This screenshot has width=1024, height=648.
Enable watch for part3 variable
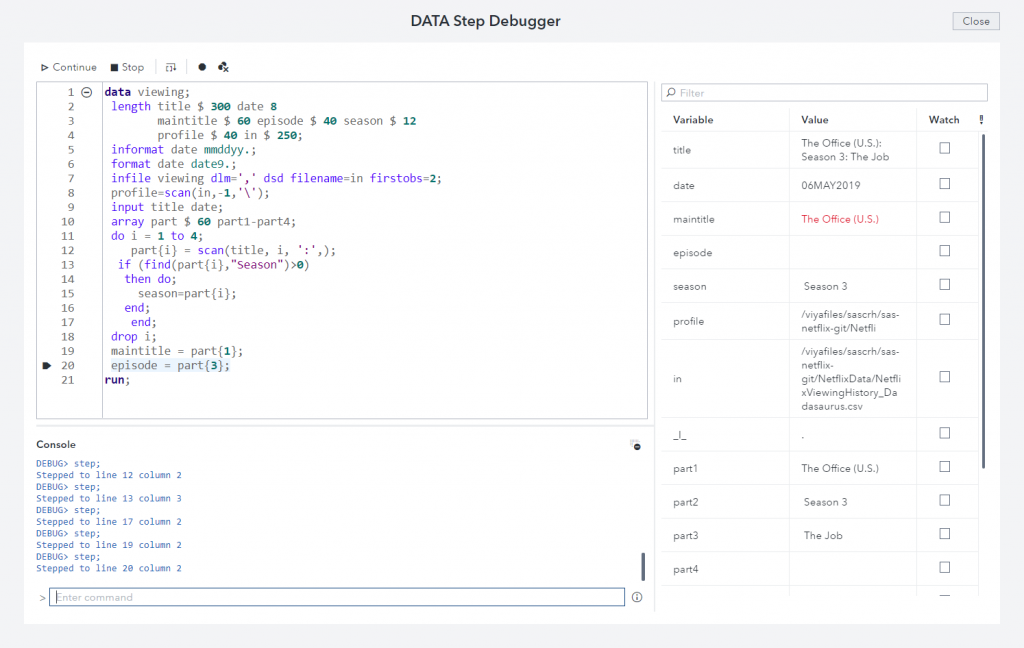tap(944, 534)
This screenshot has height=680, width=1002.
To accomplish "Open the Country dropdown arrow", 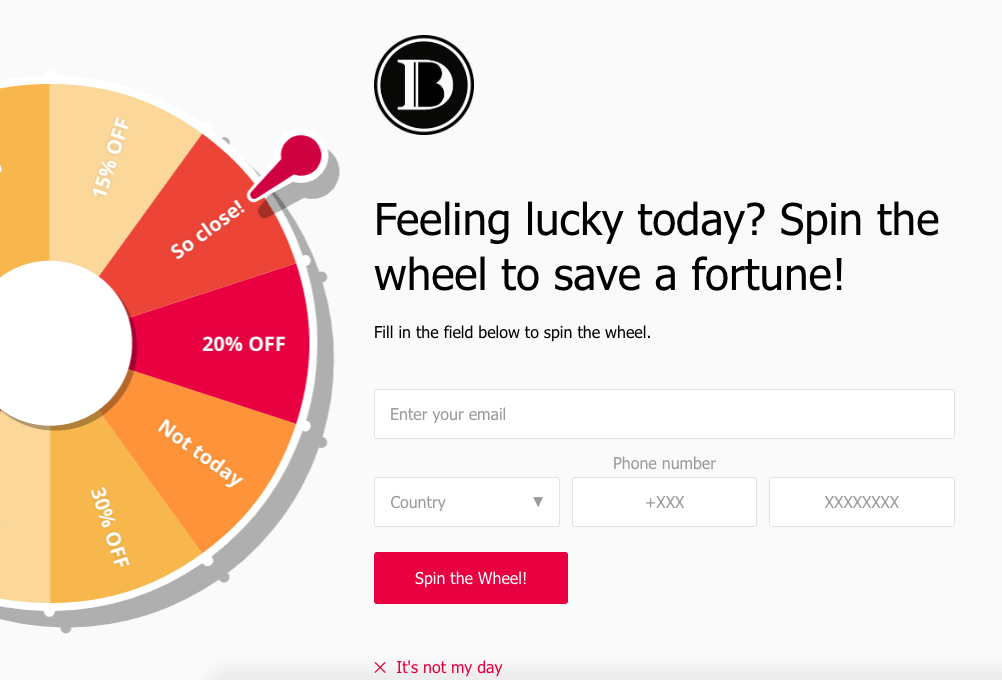I will coord(538,502).
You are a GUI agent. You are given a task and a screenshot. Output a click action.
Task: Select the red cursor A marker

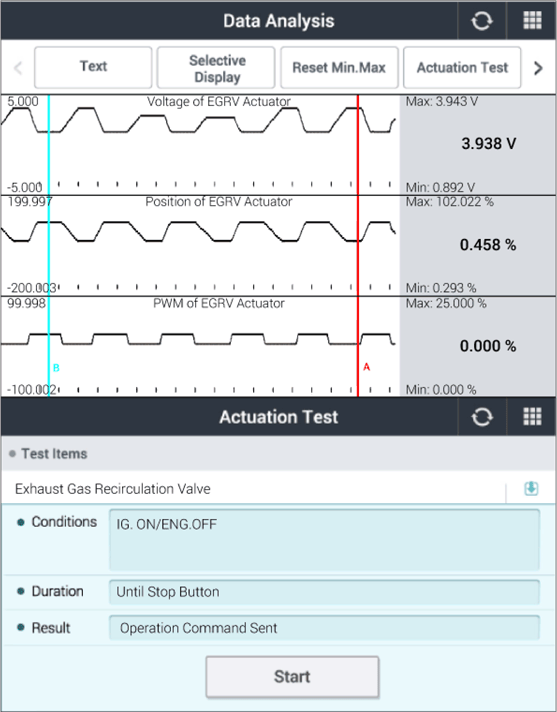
========================================
**Goal of the exercise**: One number should be returned: how many lines in the records contain the word "screenshot".

**Response for this exercise**: 3